Background: Early detection of the Acute Respiratory Distress Syndrome (ARDS) has the potential to improve the prognosis of critically ill patients admitted to the intensive care unit (ICU). However, no reliable biomarkers are currently available for accurate early detection of ARDS in patients with predisposing conditions.
Objectives: This study examined risk factors and biomarkers for ARDS development and mortality in two prospective cohort studies.
Methods: We examined clinical risk factors for ARDS in a cohort of 178 patients in Beijing, China who were admitted to the ICU and were at high risk for ARDS. Identified biomarkers were then replicated in a second cohort of1,878 patients in Boston, USA.

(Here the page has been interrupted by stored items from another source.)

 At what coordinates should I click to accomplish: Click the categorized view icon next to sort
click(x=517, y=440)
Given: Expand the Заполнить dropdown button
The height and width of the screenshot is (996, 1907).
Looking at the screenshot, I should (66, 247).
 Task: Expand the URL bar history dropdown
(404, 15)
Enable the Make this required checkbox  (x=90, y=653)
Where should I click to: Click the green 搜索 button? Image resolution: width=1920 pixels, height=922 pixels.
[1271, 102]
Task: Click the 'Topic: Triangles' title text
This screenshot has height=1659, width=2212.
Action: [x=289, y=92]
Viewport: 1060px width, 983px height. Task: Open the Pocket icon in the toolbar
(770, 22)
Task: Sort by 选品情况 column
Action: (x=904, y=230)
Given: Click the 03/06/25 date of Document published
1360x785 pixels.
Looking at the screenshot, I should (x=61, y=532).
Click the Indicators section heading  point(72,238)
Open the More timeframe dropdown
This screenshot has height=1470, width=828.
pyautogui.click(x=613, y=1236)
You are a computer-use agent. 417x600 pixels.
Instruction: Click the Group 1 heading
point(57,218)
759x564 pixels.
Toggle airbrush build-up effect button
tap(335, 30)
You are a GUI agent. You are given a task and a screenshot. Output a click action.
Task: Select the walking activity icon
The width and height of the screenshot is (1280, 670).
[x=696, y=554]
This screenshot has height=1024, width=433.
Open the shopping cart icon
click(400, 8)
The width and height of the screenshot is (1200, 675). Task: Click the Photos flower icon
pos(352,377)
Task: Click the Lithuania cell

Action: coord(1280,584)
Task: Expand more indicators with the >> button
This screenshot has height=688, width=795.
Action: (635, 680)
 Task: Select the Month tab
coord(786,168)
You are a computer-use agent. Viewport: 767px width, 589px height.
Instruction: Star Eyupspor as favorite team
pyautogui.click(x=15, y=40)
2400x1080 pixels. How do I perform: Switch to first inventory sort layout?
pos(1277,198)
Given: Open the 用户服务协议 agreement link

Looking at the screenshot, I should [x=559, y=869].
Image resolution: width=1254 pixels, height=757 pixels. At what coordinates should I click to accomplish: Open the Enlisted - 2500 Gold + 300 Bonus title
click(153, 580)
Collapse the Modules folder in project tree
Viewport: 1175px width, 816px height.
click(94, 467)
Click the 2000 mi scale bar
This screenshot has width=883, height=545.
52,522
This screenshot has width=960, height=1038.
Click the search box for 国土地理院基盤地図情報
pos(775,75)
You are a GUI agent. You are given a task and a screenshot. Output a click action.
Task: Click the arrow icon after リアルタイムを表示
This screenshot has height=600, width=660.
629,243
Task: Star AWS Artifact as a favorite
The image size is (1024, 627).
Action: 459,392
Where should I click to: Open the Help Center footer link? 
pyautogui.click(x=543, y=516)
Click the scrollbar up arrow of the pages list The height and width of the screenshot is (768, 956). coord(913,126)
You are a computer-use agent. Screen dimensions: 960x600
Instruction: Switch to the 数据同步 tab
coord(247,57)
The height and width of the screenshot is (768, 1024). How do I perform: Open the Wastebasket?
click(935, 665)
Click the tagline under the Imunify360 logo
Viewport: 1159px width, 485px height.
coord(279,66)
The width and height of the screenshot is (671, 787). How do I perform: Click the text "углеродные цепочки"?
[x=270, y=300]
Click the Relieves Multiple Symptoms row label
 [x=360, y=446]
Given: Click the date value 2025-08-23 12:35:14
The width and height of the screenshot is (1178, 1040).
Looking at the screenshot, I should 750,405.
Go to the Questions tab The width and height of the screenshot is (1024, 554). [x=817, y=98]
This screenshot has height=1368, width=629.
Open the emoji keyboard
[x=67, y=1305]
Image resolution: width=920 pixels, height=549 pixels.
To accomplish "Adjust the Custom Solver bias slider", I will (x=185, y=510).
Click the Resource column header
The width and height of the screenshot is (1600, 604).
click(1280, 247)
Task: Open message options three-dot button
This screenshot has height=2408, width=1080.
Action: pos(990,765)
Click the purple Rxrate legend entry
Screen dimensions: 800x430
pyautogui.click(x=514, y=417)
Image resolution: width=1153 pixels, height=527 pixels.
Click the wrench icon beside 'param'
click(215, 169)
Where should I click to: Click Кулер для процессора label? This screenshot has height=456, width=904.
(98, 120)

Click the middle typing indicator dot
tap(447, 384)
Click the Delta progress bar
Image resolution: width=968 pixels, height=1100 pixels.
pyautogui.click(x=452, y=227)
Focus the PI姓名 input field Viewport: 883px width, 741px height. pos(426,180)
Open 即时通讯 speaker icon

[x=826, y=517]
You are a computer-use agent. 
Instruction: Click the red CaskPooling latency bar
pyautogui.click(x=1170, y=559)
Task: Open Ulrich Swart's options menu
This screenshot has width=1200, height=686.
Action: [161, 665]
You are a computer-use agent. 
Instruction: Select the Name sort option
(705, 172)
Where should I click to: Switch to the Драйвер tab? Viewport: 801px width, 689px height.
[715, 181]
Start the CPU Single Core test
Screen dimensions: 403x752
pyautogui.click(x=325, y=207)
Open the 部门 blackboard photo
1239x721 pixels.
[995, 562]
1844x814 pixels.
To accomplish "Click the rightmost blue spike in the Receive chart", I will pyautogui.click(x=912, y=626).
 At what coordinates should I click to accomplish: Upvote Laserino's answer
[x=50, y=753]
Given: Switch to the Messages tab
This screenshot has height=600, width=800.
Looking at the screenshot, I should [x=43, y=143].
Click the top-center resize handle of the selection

Results: Of 178 patients recruited from participating hospitals in Beijing, 75 developed ARDS. After multivariate adjustment, sepsis (odds ratio [OR]:5.58, 95% CI: 1.70-18.3), pulmonary injury (OR: 3.22; 95% CI: 1.60-6.47), and thrombocytopenia, defined as platelet count <80×10(3)/µL, (OR: 2.67; 95% CI: 1.27-5.62)were significantly associated with increased risk of developing ARDS. Thrombocytopenia was also associated with increased mortality in patients who developed ARDS (adjusted hazard ratio [AHR]: 1.38, 95% CI: 1.07-1.57) but not in those who did not develop ARDS(AHR: 1.25, 95% CI: 0.96-1.62). The presence of both thrombocytopenia and ARDS substantially increased 60-day mortality. Sensitivity analyses showed that a platelet count of <100×10(3)/µL in combination with ARDS provide the highest prognostic value for mortality. These associations were replicated in the cohort of US patients.
Conclusions: This study of ICU patients in both China and US showed that thrombocytopenia is associated with an increased risk of ARDS and platelet count in combination with ARDS had a high predictive value for patient mortality.